*** Opening of DATA SUPPLIED ***
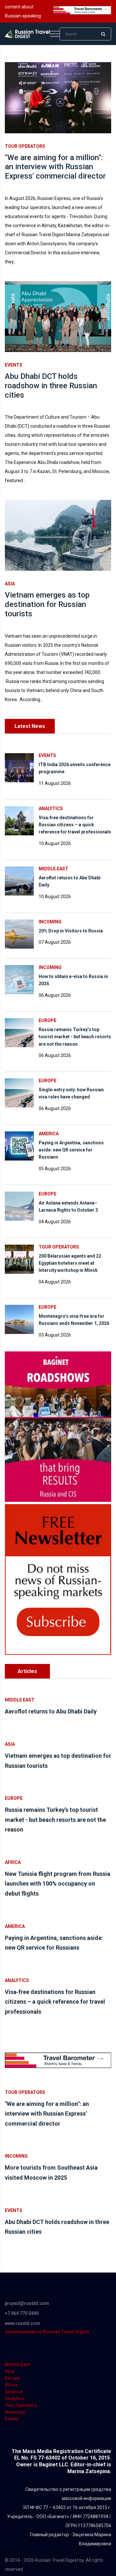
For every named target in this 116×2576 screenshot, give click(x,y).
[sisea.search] (103, 34)
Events (13, 365)
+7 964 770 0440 (22, 2313)
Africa (13, 1862)
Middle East (53, 868)
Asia (10, 583)
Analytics (51, 808)
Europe (47, 1020)
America (49, 1133)
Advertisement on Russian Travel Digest (47, 2331)
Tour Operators (25, 146)
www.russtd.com (22, 2323)
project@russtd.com (27, 2303)
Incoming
*** Close of DATA SUPPLIED ***
* WHAT YOU WILL DO: Repeat the data above word for word, without pictures.

* RESPONSE BOX:
For every named target in this 116×2576 screenshot, give click(x,y).
[sisea.search] (103, 34)
Events (13, 365)
+7 964 770 0440 (22, 2313)
Africa (13, 1862)
Middle East (53, 868)
Asia (10, 583)
Analytics (51, 808)
Europe (47, 1020)
America (49, 1133)
Advertisement on Russian Travel Digest (47, 2331)
Tour Operators (25, 146)
www.russtd.com (22, 2323)
project@russtd.com (27, 2303)
Incoming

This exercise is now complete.